TASK PROMPT: Scan the data below for lines holding the word "Open", and copy each line found.

EXTRACTED RECORDS:
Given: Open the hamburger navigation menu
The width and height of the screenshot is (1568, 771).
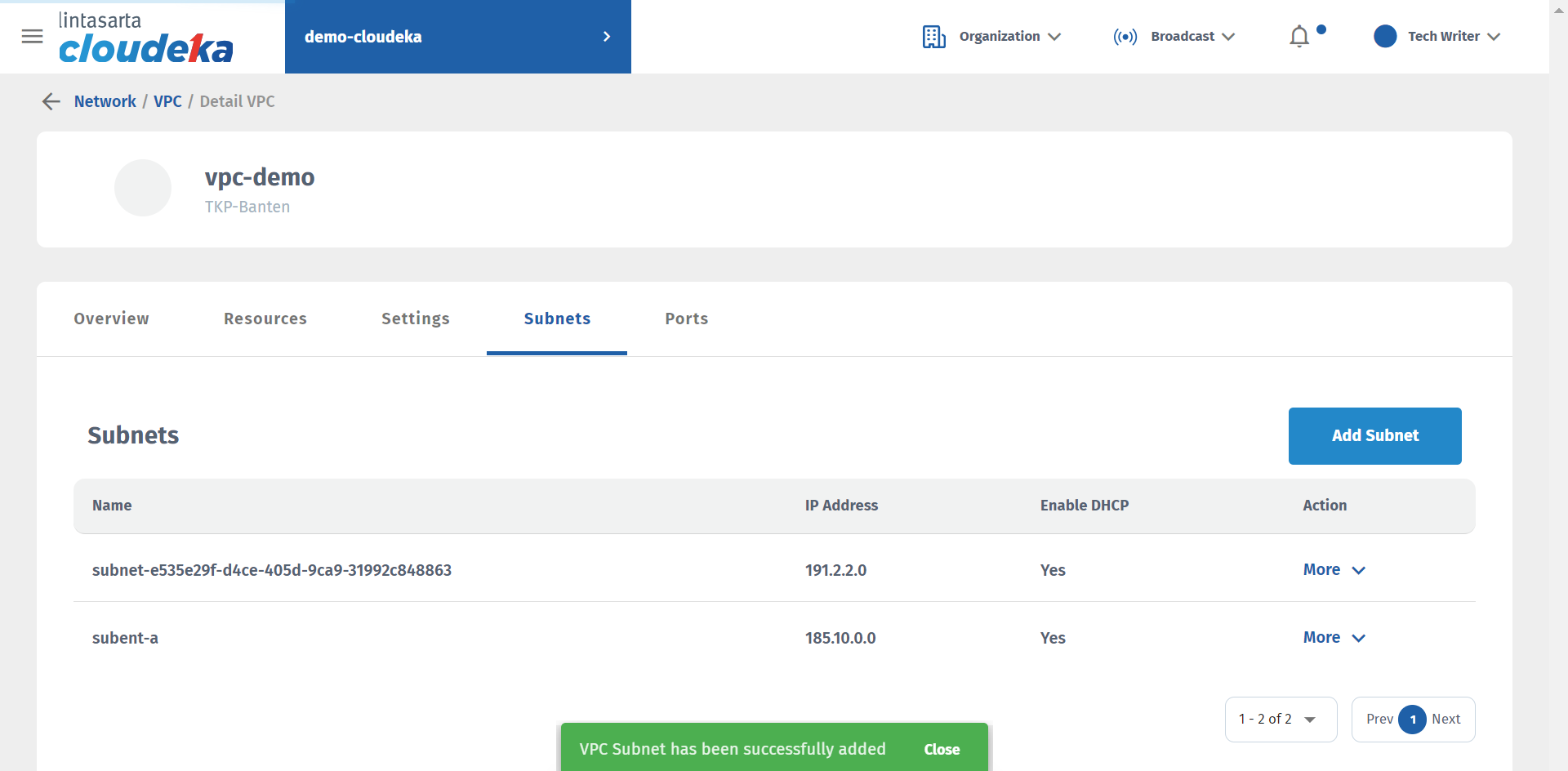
* * *
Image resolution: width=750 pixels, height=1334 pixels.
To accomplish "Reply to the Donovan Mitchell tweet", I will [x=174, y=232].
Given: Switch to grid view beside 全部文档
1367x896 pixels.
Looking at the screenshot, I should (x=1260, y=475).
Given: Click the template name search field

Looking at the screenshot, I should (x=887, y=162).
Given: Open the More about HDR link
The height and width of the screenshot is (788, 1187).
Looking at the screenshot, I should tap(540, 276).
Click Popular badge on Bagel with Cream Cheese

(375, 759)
---
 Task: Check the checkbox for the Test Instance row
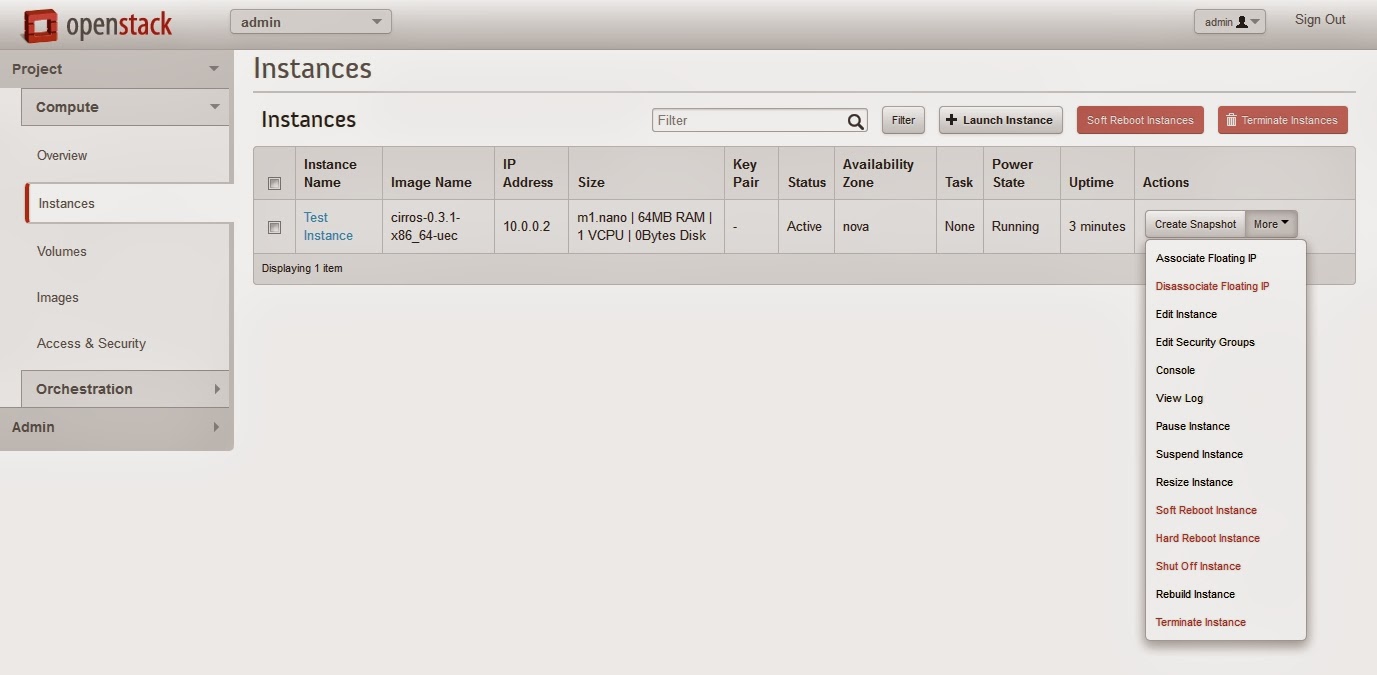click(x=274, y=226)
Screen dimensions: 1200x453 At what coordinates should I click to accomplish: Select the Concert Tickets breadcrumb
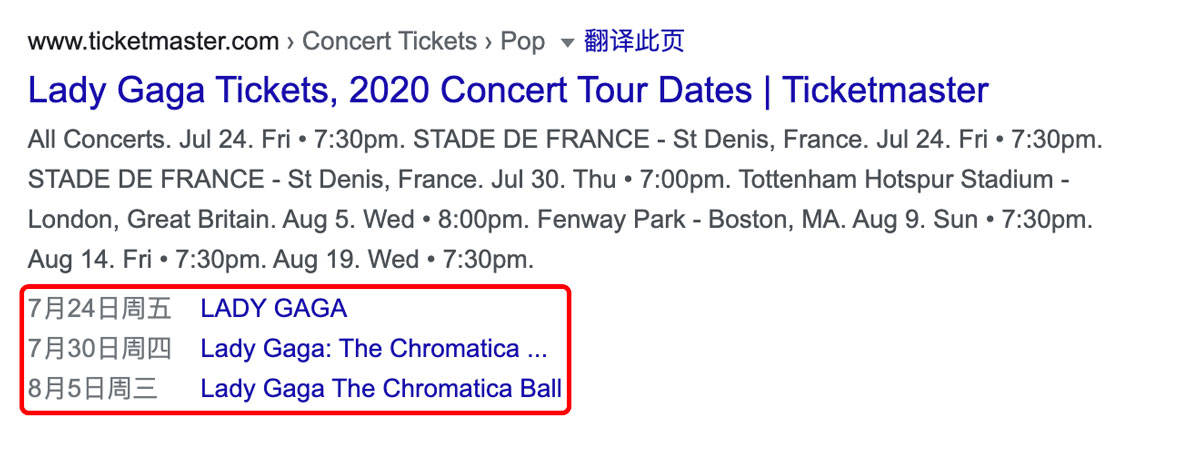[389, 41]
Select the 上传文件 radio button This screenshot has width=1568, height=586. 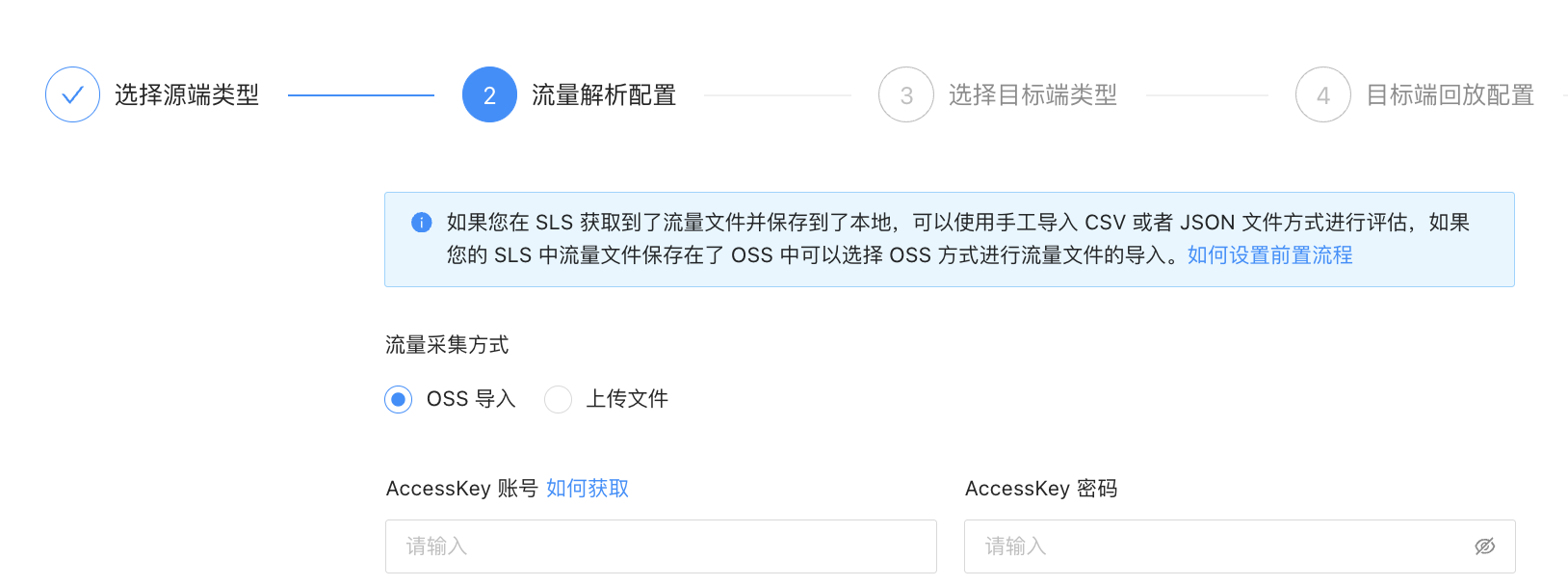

TASK RESPONSE:
Given: Open the hamburger navigation menu
Given: Open the More about HDR link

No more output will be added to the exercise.